◆ WHAT THE TASK REQUIRES:
Please copy out the records starting with the line containing "Viewport: 880px width, 495px" and going on through the line containing "coord(431,69)", leaving the pictures out of your answer.

◆ SUPPLIED RECORDS:
## begin

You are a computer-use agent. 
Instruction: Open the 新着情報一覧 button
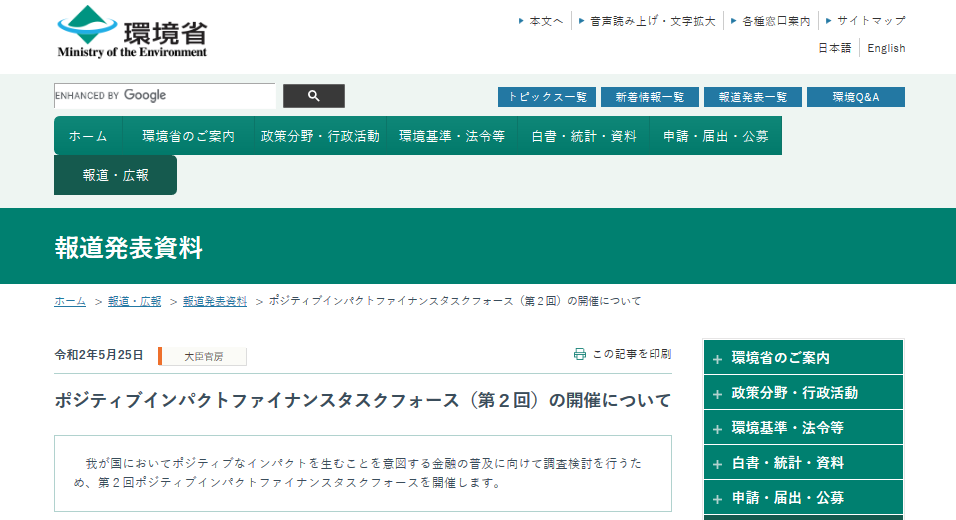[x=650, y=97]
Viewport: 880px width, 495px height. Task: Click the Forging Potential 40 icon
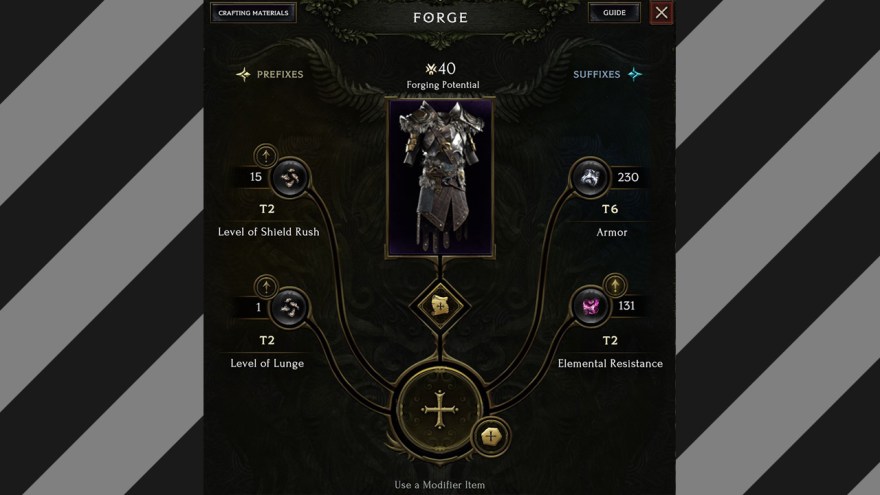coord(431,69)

## end
## begin

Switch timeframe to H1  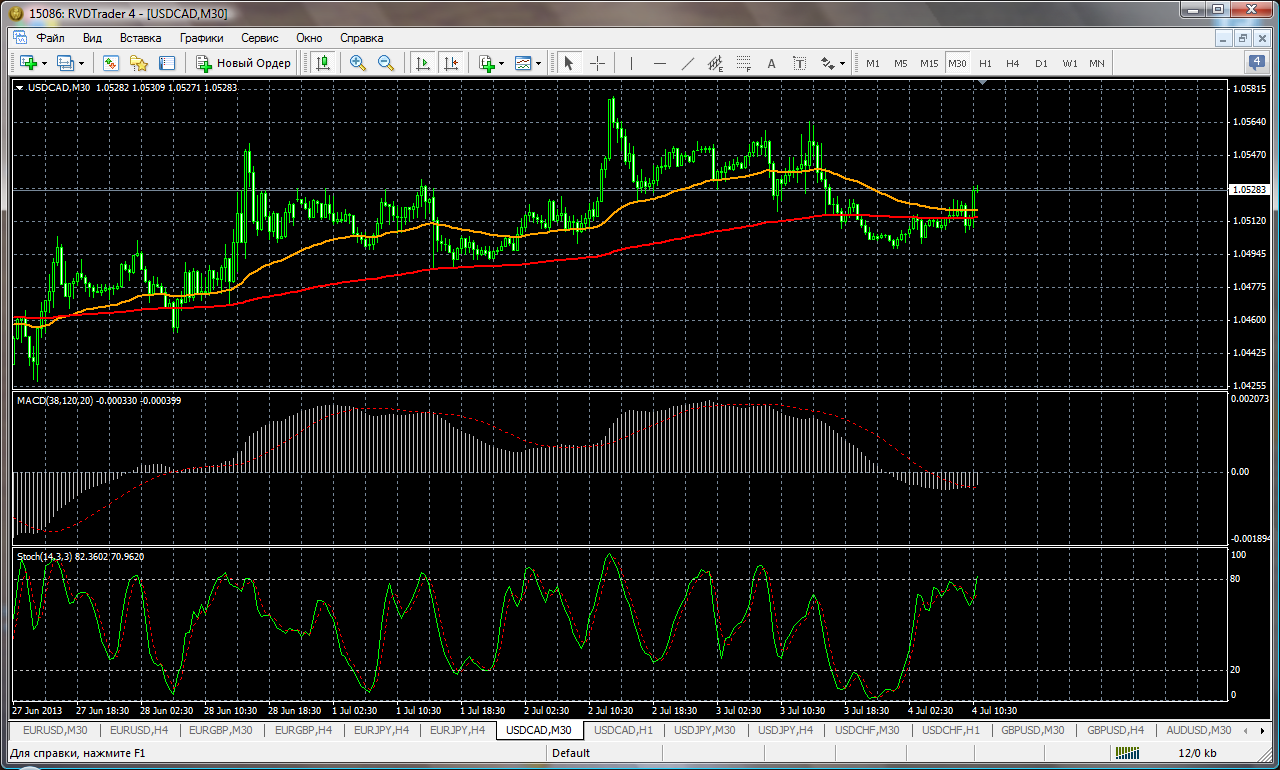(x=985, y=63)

## end

◆ TASK OUTPUT:
Viewport: 880px width, 495px height. Task: Click the Forging Potential 40 icon
coord(431,69)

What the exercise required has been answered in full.